Partial solutions for some of the recent modelling examples
Here is a simple hierarchical model to attack this problem:
ex.vax.Vaccines
package ex.vax
import static extension ex.vax.Utils.*
model Vaccines {
param GlobalDataSource data
param Plate<String> trials
param Plate<String> arms
param Plated<IntVar> groupSizes
random Plated<IntVar> numbersOfCases
random Plated<RealVar> efficacies
random Plated<RealVar> incidences
random RealVar a ?: latentReal, b ?: latentReal, c ?: latentReal, d ?: latentReal
laws {
a ~ Exponential(0.001)
b ~ Exponential(0.001)
c ~ Exponential(0.001)
d ~ Exponential(0.001)
for (Index<String> trial : trials.indices) {
efficacies.get(trial) | a,b ~ Beta(a, b)
incidences.get(trial) | c,d ~ Beta(c, d)
}
for (Index<String> trial : trials.indices) {
for (Index<String> arm : arms.indices) {
numbersOfCases.get(trial, arm) |
IntVar groupSize = groupSizes.get(trial, arm),
RealVar efficacy = if (arm.isControl) 0.0 else efficacies.get(trial),
RealVar incidence = incidences.get(trial)
~ Binomial(groupSize, incidence * (1.0 - efficacy))
}
}
}
}
Instead of assuming a logistic change in failure probability,
this model assumes that it is piecewise constant with an unknown change point:
ex.cp.ChallengerChangePoint
package ex.cp
model ChallengerChangePoint {
random List<RealVar> failureParameters ?: latentRealList(2)
random RealVar changePoint ?: latentReal
random IntVar prediction ?: latentInt
random List<IntVar> incidents
param List<RealVar> temperatures
laws {
for (RealVar failureParameter : failureParameters) {
failureParameter ~ Normal(0.0, 100.0)
}
changePoint ~ Normal(70.0, 100.0)
for (int i : 0 ..< incidents.size) {
incidents.get(i) | RealVar temperature = temperatures.get(i), failureParameters, changePoint
~ Bernoulli(logistic(failureParameters.get(if (temperature < changePoint) 0 else 1)))
}
prediction | failureParameters, changePoint ~ Bernoulli(logistic(failureParameters.get(if (31 < changePoint) 0 else 1)))
}
}
To summarize all the marginal likelihood for different models we tried on
the challenger data:
Description
|
Blang model
|
Marginal likelihood
|
Basic logistic regression
|
Challenger.bl
|
-18.8
|
Spike-and-slab logistic regression
|
ChallengerSpiked.bl
|
-17.7
|
Spike-and-slab logistic regression (modified prior)
|
ChallengerSpiked2.bl
|
-17.2
|
Change point model
|
ChallengerChangePoint.bl
|
-13.9
|
So we can see that the change point model outperforms the other ones according to the marginal likelihood
criterion.
I mentioned briefly the German Tank problem.
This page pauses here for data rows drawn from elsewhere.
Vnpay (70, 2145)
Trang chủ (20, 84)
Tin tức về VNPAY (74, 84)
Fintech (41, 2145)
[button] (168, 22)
Here is an implementation of a simple model
to approach this problem.
Read the example given in this wikipedia article,
In the code below, I am using the same observation as in the wikipedia example (summarized with the sufficient
statistics that 4 serial numbers were sampled, and that the maximum observed in these 4 is the serial number '60'):
ex.gt.SerialInference
package ex.gt
model SerialInference {
random IntVar observedMax ?: fixedInt(60)
random IntVar populationSize ?: latentInt
param IntVar nDraws ?: fixedInt(4)
laws {
// An example of a discrete prior: here in this historical example,
// the unknown quantity of
// interest was the number of tanks in the German WW2 army.
// The distribution DiscreteUniform comes from the standard library.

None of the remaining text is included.